ESMO 2019 – new data could unlock bigger market for PARP inhibitors
AstraZeneca and GlaxoSmithKline could both benefit from new data that should widen the market for PARP inhibitors as first-line maintenance for ovarian cancer.
AZ’s Lynparza (olaparib) and GSK’s Zejula (niraparib) veliparib showed that they could extend the time women with advanced ovarian cancer live without their disease worsening, regardless of whether their tumours tested positive for the BRCA biomarker, at the ESMO congress in Barcelona.
Meanwhile, AbbVie’s experimental PARP inhibitor veliparib showed that it could improve progression-free survival (PFS) when given alongside chemotherapy as first-line therapy and for maintenance thereafter.
At the moment Lynparza is approved as a monotherapy for this indication in BRCA-positive patients only, while Zejula has yet to be approved as a first-line maintenance therapy in ovarian cancer and veliparib has yet to be approved in any indication.
AZ and partner Merck & Co/MSD showed in the PAOLA-1 trial that adding Lynparza to treatment with Roche’s Avastin (bevacizumab) – a go-to therapy for first-line maintenance after chemo – cut the risk of disease progression or death by 41%.
PFS was 22.1 months with Lynparza plus Avastin versus 16.6 months with Roche’s drug and placebo, and almost half (46%) of women showed no disease progression for at least two years, compared to 28% of the control group.
A subgroup of newly-diagnosed patients with BRCA mutations or another biomarker called homologous recombination (HR) deficiency did even better, showing no disease progression for more than three years (37 months).
AZ is eager to put the new data in front of regulators and extend its lead in first-line maintenance with the new Avastin combination, which could inject additional momentum for the drug. Lynparza is already on course to be a blockbuster with sales of $520 million in the first half of the year, almost double its top-line in the same period of 2018.
GSK is pressing AZ hard with its PRIMA trial, which assessed whether Zejula monotherapy could prevent ovarian cancer recurring in both BRCA-positive and BRCA-negative women who had been treated with just one round of platinum-based chemotherapy.
Zejula on its own reduced PFS by 38% compared to placebo, with a 60% improvement in the BRCA-positive group and a 50% gain in women with HR deficiency, and managed a trend towards improved overall survival at this interim analysis stage.

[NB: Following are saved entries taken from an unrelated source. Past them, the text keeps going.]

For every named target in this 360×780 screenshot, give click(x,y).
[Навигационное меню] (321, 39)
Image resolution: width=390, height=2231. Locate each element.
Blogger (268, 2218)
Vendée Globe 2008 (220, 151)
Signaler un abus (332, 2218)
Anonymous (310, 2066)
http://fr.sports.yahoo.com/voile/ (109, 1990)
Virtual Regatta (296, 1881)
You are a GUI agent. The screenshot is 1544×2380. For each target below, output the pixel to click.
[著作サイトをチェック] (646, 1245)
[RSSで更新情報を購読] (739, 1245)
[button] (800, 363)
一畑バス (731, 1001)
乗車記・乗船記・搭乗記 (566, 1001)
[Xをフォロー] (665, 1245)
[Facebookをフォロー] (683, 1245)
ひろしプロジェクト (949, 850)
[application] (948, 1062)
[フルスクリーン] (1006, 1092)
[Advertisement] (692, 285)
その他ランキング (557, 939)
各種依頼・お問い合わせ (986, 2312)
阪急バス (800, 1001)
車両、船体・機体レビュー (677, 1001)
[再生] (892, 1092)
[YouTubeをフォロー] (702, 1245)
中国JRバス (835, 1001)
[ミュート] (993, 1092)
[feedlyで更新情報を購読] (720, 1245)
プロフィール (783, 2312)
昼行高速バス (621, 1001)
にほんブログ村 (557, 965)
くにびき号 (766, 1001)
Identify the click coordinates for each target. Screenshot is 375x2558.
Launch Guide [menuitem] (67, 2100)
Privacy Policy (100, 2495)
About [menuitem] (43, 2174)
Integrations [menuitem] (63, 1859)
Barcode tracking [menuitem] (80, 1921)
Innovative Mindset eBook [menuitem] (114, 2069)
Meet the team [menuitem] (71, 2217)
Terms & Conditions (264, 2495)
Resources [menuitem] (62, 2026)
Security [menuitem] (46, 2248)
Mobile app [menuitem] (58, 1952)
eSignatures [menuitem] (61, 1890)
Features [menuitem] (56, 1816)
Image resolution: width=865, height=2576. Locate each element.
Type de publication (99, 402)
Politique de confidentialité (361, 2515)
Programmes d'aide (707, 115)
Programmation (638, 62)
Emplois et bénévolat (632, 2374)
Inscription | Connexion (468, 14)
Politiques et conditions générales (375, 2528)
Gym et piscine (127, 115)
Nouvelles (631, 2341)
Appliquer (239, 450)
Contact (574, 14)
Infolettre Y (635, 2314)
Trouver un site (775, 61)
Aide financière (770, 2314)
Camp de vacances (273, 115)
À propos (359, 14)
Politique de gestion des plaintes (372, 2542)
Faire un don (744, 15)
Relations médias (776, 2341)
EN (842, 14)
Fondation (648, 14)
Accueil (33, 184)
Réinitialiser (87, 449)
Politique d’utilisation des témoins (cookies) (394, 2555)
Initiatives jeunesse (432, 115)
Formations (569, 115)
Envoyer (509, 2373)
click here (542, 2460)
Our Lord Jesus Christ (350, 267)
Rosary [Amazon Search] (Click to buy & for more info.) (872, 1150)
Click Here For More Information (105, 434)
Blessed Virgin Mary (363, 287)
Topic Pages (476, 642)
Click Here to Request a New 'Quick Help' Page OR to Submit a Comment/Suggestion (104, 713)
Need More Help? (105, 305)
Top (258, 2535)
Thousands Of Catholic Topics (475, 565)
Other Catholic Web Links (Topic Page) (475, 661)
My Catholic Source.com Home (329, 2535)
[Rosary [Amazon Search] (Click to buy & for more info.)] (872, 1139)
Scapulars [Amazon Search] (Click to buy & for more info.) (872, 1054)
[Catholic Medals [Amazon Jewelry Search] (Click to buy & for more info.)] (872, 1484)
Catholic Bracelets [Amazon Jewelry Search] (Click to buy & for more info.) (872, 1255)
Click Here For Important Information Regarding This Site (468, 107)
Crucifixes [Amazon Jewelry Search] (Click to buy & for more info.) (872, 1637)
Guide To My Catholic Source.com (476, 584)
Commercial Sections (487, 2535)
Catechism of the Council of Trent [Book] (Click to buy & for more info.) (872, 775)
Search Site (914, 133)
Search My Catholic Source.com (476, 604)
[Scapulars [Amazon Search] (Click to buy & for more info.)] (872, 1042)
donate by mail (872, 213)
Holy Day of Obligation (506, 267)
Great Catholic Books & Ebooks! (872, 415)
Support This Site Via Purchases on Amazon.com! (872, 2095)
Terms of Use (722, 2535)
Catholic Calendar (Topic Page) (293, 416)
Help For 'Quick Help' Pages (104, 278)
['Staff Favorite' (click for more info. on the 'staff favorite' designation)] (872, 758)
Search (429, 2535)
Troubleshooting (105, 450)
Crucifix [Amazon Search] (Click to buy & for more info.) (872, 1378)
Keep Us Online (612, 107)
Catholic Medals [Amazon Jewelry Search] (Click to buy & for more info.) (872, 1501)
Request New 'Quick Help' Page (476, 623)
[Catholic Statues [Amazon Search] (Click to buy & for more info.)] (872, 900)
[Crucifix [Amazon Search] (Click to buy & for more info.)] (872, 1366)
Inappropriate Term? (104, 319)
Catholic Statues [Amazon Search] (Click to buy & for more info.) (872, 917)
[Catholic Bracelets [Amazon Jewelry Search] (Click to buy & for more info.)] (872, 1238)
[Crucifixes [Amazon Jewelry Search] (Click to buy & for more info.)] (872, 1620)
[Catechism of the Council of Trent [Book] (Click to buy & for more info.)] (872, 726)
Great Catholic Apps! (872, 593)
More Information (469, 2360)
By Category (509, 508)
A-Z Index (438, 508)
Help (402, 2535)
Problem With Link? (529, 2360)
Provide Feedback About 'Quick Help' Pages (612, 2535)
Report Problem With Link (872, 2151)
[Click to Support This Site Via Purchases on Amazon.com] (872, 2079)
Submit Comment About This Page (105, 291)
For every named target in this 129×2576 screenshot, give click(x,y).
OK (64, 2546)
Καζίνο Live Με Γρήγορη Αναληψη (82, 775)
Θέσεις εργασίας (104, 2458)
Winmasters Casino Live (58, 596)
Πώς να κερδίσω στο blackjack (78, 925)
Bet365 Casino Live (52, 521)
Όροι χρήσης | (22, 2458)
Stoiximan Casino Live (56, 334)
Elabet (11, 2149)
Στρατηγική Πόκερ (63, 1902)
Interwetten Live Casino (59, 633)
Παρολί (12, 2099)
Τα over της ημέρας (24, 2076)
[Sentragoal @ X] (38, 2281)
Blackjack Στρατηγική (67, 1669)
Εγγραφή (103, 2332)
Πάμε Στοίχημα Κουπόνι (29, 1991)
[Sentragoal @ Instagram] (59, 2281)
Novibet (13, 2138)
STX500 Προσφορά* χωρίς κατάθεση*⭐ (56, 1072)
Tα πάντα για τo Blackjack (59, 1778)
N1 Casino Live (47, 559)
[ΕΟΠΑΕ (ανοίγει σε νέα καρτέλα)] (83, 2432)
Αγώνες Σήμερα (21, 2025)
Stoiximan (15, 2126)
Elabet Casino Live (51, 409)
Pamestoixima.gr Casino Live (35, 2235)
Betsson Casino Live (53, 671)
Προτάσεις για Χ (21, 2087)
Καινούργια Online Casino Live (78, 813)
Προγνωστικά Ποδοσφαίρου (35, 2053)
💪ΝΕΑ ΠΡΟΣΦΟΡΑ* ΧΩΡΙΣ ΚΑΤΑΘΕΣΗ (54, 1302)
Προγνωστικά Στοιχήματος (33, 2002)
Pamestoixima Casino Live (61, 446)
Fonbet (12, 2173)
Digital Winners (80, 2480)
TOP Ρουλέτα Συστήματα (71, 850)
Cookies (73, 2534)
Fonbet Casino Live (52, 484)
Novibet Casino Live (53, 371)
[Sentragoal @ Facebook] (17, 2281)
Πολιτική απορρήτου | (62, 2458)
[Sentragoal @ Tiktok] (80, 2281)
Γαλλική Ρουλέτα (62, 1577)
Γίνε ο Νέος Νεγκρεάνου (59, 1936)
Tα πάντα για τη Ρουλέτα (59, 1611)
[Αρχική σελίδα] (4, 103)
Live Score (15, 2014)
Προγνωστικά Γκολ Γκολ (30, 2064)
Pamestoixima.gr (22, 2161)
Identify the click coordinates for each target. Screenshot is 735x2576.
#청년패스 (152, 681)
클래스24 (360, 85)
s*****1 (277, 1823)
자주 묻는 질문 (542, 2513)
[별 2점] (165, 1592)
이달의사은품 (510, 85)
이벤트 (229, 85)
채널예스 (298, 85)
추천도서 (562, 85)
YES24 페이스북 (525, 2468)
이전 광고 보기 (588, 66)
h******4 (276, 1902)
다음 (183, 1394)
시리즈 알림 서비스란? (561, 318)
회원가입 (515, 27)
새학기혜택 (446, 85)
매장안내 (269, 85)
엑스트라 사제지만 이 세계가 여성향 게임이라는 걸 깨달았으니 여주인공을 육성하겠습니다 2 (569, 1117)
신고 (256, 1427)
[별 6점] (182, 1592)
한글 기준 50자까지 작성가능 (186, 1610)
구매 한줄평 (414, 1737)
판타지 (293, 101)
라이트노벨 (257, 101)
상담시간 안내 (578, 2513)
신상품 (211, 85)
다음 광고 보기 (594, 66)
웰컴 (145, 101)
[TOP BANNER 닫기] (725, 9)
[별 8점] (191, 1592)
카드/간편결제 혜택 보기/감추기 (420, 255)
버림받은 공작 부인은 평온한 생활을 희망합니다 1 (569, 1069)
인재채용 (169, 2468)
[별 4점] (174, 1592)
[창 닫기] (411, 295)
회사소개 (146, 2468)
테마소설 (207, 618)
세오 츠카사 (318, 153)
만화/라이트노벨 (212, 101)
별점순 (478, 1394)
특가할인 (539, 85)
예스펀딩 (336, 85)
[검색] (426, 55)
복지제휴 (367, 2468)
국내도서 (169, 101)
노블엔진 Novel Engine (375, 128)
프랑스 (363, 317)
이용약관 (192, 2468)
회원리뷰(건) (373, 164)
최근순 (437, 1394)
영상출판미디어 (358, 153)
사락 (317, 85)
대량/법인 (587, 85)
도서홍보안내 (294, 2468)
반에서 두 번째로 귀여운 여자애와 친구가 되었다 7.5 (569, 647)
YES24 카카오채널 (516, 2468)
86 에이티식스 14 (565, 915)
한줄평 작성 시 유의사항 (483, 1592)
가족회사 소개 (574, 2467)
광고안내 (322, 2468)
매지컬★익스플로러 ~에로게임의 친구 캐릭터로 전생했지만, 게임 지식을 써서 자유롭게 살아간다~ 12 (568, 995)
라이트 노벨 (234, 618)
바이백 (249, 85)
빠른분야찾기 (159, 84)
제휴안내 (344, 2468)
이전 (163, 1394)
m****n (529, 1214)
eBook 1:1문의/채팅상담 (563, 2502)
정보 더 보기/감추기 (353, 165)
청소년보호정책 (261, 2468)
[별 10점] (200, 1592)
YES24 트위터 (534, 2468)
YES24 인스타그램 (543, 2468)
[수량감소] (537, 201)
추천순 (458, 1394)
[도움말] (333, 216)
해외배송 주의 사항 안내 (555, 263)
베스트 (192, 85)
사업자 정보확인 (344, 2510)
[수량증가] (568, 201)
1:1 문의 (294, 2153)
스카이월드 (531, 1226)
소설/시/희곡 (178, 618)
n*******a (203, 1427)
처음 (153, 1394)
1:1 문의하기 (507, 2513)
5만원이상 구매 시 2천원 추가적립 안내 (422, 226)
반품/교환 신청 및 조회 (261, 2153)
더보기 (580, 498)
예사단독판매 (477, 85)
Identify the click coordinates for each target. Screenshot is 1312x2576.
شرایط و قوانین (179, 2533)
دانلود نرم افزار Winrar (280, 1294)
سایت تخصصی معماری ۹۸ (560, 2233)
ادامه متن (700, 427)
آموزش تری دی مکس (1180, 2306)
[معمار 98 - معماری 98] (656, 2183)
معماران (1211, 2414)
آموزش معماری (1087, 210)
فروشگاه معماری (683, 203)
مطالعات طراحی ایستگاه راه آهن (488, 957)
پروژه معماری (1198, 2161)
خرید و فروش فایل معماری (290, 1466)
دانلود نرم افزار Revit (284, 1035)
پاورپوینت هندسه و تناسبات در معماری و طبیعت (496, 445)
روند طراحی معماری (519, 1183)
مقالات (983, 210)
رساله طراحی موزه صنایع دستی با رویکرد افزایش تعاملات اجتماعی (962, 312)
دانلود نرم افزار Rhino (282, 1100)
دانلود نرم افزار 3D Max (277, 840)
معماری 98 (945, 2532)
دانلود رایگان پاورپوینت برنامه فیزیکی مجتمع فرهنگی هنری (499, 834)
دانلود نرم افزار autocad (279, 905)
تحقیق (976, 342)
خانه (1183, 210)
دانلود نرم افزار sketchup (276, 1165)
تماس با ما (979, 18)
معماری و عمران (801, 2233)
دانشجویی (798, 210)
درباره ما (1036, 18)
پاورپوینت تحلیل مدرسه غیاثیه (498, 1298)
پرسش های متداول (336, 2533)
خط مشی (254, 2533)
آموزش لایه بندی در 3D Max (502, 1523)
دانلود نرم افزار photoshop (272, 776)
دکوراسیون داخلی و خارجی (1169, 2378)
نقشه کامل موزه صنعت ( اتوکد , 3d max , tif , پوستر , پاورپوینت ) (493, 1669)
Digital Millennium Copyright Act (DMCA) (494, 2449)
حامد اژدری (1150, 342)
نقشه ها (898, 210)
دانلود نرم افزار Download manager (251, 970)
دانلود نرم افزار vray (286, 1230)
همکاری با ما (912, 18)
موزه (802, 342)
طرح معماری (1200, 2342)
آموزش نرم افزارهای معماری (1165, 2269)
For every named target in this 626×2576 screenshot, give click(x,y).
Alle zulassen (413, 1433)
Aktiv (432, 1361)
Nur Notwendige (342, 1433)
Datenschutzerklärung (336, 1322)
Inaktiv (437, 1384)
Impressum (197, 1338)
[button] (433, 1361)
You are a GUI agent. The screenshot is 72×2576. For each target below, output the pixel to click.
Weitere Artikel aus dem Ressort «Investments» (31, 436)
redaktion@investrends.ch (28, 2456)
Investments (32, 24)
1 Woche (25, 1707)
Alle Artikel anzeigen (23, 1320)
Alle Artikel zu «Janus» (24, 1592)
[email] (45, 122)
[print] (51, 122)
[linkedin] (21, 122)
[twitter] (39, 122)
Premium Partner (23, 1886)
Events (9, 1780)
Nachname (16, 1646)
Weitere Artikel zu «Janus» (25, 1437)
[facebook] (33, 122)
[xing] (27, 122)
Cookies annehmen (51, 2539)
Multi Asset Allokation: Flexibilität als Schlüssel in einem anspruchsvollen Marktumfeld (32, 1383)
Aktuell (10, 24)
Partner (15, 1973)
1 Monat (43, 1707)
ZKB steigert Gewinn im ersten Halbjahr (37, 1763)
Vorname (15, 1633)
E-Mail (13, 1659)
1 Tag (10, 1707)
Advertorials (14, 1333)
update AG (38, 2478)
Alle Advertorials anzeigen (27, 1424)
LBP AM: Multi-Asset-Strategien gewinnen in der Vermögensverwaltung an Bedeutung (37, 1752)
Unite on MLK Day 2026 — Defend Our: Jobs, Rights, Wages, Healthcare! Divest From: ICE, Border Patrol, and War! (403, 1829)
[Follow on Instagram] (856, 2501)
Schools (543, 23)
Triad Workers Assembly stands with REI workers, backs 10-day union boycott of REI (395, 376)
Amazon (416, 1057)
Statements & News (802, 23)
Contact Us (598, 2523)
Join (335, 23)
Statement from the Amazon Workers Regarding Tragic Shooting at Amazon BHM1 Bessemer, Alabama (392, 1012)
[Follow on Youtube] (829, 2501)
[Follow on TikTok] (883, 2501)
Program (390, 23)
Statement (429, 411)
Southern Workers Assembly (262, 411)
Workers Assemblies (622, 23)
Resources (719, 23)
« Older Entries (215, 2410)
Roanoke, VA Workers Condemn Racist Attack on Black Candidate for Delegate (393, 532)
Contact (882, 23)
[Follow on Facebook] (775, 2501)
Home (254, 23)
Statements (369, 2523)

GSK’s therapy also reduced PFS by 32% in HR-proficient patients, a group which represents approximately half of all ovarian cancer patients.
The data suggest GSK should be able to secure approval as an ‘all-comer’ first-line maintenance therapy after chemo for advanced ovarian cancer, which potentially would give it a niche versus Lynparza’s use as monotherapy for BRCA-positive patients and in combination with Avastin in all-comers.
GSK – which paid $5.1 billion for Zejula’s developer Tesaro – says it is preparing to file for approval in the new indication by the end of the year, adding to Zejula’s current use in second-line ovarian cancer treatment.
While Lynparza and Zejula will certainly tussle for market share, the question at the moment is what role – if any – AbbVie’s veliparib will play after serial failures in earlier studies.
Hopes of a fourth-to-market PARP inhibitor position were dashed in 2017 when veliparib failed studies in lung and breast cancer, while at ASCO this year a mid-stage trial of the drug as a neoadjuvant therapy for rectal adenocarcinoma also disappointed.
At ESMO, AbbVie presented results from the VELIA trial showing that adding veliparib to first-line chemo with carboplatin and paclitaxel followed by maintenance treatment improved PFS to a median of 23.5 months from 17.3 months, a 32% reduction, regardless of biomarker status.
In BRCA-positive patients the median PFS was 34.7 months, compared to 22 months for the control group. There was no significant benefit for women who received veliparib first-line with placebo maintenance.
Crucially, the trial also lacked an arm looking chemo-only first-line followed by veliparib maintenance, which makes it unclear if addition of veliparib to chemo is necessary to provide the observed benefit.
That means that if AbbVie files for approval based on this study it will be promoting a brand new, first-line use for a PARP inhibitor in ovarian cancer without a comparison to Lynparza and Zejula as post-chemo maintenance, and with data that shows the addition of the PARP to chemo increases side effects.
There were increased rates of anaemia and thrombocytopenia when veliparib was combined with chemo, as well as more reports of nausea and fatigue.
AbbVie is however due to report additional data as an add-on to chemotherapy in BRCA-positive breast cancer later today, which could have a bearing on veliparib’s future filing potential.